Dès 1913, Léon Gaumont a mis au point une caméra bichrome comportant deux objectifs respectivement munis d’un filtre bleu-vert et d’un filtre rouge. En 1919, elle fut perfectionnée par ajout d’un troisième objectif. Grâce à ses trois filtres rouge, bleu et vert, cette nouvelle caméra permettait d’obtenir des couleurs beaucoup plus fidèles. Pour que ce procédé, appelé Chronochrome, puisse fonctionner, il était bien entendu indispensable de disposer de projecteurs munis des mêmes filtres colorés.

Un autre inventeur, Hérault, imagina à la même époque un appareil semblable, mais muni d’un seul objectif. C’était un disque rotatif synchrone qui présentait successivement les trois filtres colorés devant chacune des images.

Caméra Chronochrome Gaumont

Toujours à la même période, la société Gaumont avait aussi pratiqué des essais en quadrichromie (probablement par ajout d’un filtre jaune). Rapidement abandonnée, cette tentative de quadrichromie fut curieusement reprise par les frères Roux en 1930. Le procédé Rouxocolor fut utilisé par Marcel Pagnol pour le tournage de La belle meunière. Les difficultés de projection, exigeant des salles spécialement équipées, écourtèrent la carrière de ce film expérimental.


Le procédé KELLER-DORIAN BERTHON

Ce procédé consistait à imbriquer trois images dans le cadre de l’image cinématographique normale en transformant en réseau semi-cylindrique la face dorsale d’un film noir et blanc. Pour cela, Rodolphe Berthon avait dû s’associer avec Keller-Dorian, spécialiste de la gravure. Ce dernier réalisa l’outillage nécessaire pour laminer le film entre deux cylindres en acier, l’un gravé en creux de cannelures cylindriques, l’autre lisse.
Le film ainsi matricé et ligné dans le sens horizontal défilait dans la caméra, le côté cannelé vers l’objectif afin que les rayons lumineux traversent ces dioptres semi-cylindriques.
L’objectif était divisé en trois parties munies de filtres rouge, vert et bleu, dans le sens horizontal. Pour reconstituer les couleurs à la projection, il fallait évidemment que l’objectif du projecteur soit muni des mêmes filtres.
Le brevet concernant ce procédé fut déposé en 1914, mais c’est seulement le 27 décembre 1923 que furent présentées à Paris les premiers essais. Hélas, des problèmes de luminosité apparurent et l’utilisation fut abandonnée en 35 mm, mais poursuivie un certain temps en 16 mm.
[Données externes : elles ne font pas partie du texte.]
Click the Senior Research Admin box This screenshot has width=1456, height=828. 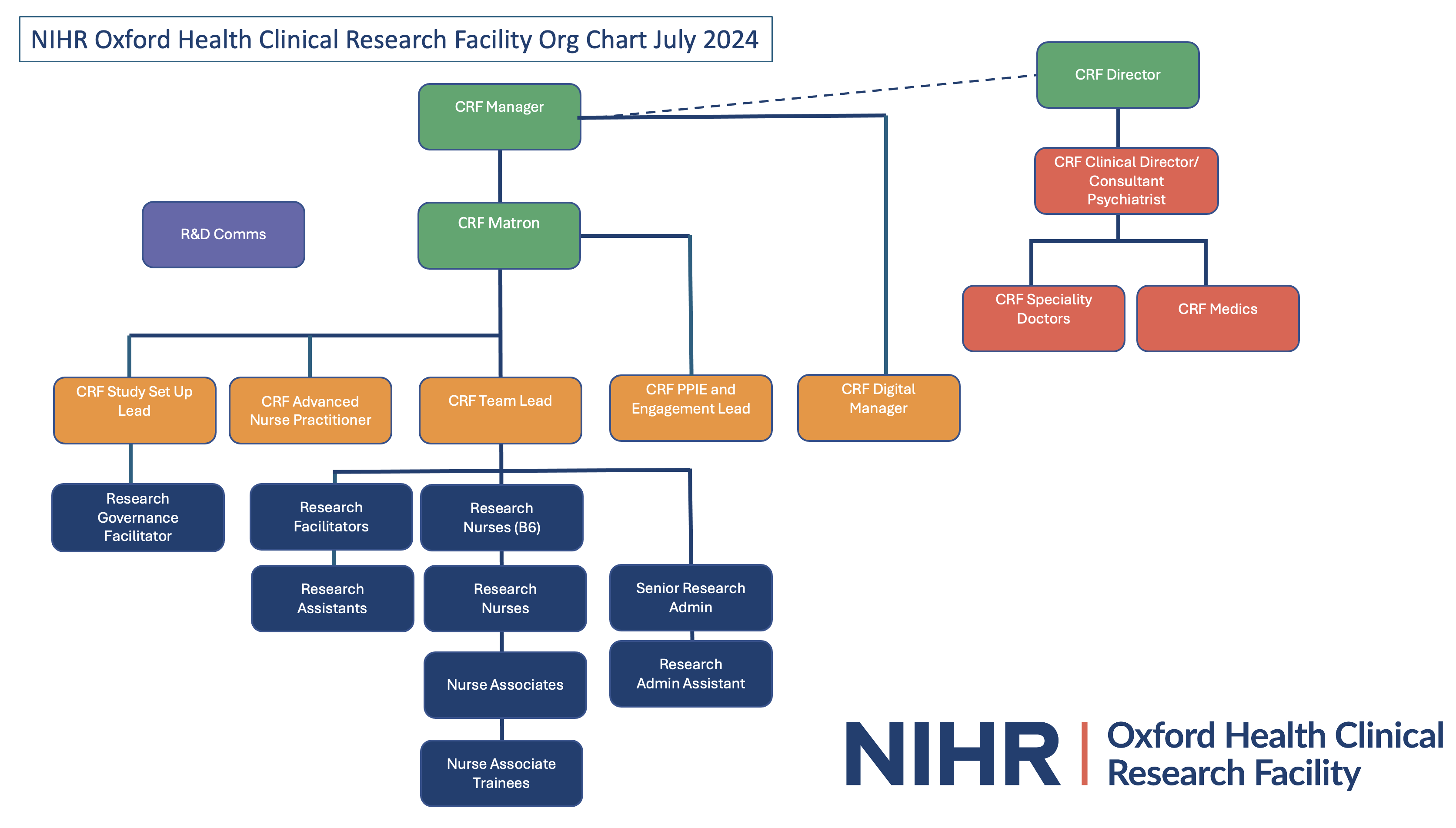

C’est le procédé Keller-Dorian Berthon (repris par Thomsoncolor) qu’avait choisi Jacques Tati, en 1947, pour tourner Jour de fête, mais comme il n’était pas certain des résultats, il avait doublé toutes les prises de vues en noir et blanc. Heureusement, car la projection en couleur s’avéra impossible.
Comme il tenait absolument aux couleurs, Jacques Tati a fait colorer une partie de son film au pochoir en 1960. Il a fallu attendre 1987 et la rencontre entre Sophie Tatischeff, fille de Jacques et le cinéaste François Ede, pour que l’on tente de retrouver les couleurs d’origine à partir de la pellicule gaufrée et des filtres.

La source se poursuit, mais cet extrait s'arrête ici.